How To Perform Zero-Based Budgeting

The term "zero-based budgeting" comes from an accounting practice where companies must justify every dollar spent in every department (rather than just adding a percentage to last year's budget).  The advantage of this is that it forces managers to examine where each dollar is spent, allowing them to allocate money based on specific needs.  The end result is a lean, cost-efficient budget and managers who are motivated to stick to the budget that they helped create.

Individuals can benefit from this practice when making a household budget.  The main difference when it comes to personal finance is that most of us have a set amount of money each month – and it's a lot smaller than a corporate budget.  This means that instead of coming up with the total budget amount by adding up each expense category, you have to start with the amount of money you make and subtract from that according to your expenses.  Some people call this zero-sum budgeting because it involves balancing all expenses so you never spend more than that fixed amount of money.

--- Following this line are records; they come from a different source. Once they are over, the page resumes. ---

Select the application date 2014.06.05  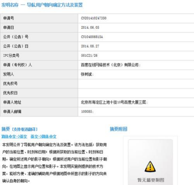coord(90,28)
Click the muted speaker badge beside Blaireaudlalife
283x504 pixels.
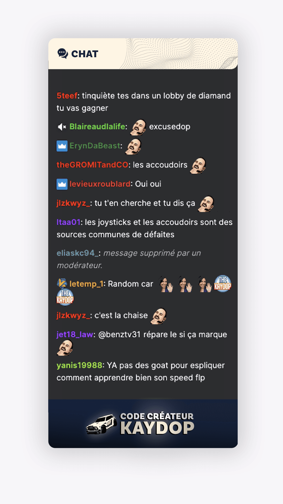(62, 127)
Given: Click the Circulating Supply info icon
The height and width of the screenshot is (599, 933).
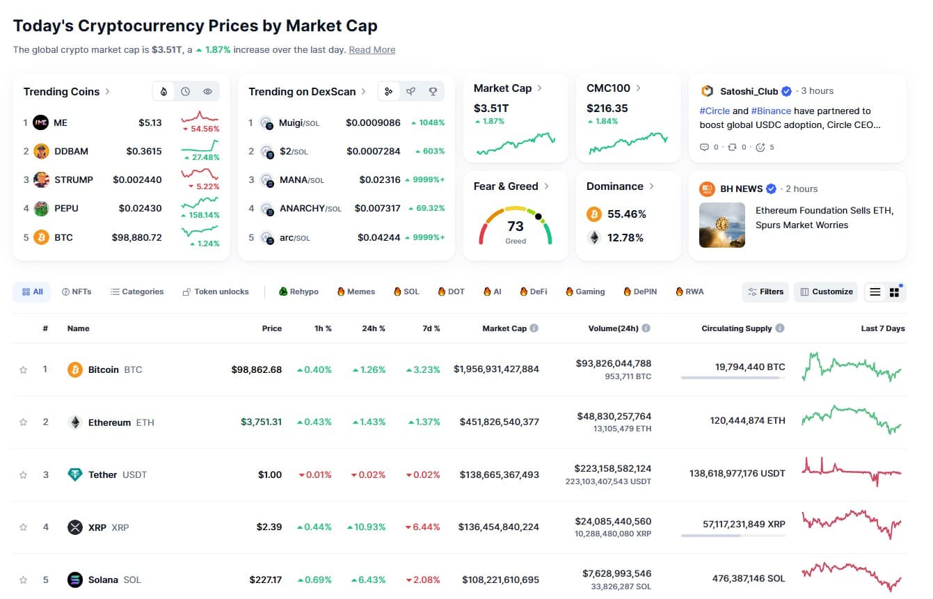Looking at the screenshot, I should pos(780,328).
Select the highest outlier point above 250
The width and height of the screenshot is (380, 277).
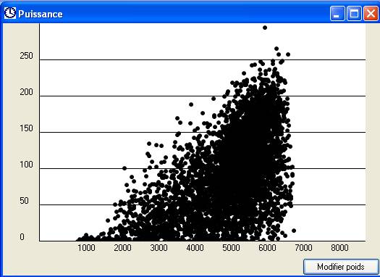[265, 28]
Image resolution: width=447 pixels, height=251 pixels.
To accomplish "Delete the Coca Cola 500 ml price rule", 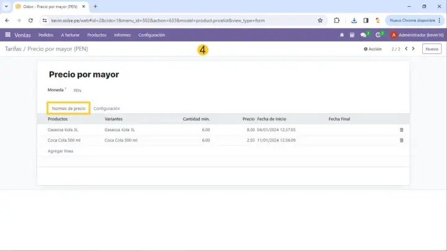I will [x=401, y=140].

Personal finance is never a fun topic, but it is one that no responsible adult can ignore.  Making – and sticking to – a budget doesn't have to be impossible.  The key is to have a budget that covers your expenses but leaves enough room for you to be spontaneous and flexible.

Step 1

Estimate Your Income

This is the most important step in any budget.  To avoid going into debt, you never want to spend more money that you have.  To accomplish this, you have to know how much money you actually make every month.  If you don't always earn the same amount every month, estimate that you'll earn something in the lower end of the range of what's likely.  That way you know you can pay your bills even if you get a small paycheck one month.

Step 2

Add Up Your Expenses

Do you know how much money it costs you to live each month?  Many of us underestimate our living expenses and end up spending more than we should on optional things.  If you know what your fixed expenses are – and you know that your budget accounts for them – you never have to feel guilty about spending the "extra" money.

Living expenses are the bills you have to pay no matter what.  This means difference things to each person, but in general this includes:

  • Housing: rent or mortgage, utilities, property taxes, home association fees, etc.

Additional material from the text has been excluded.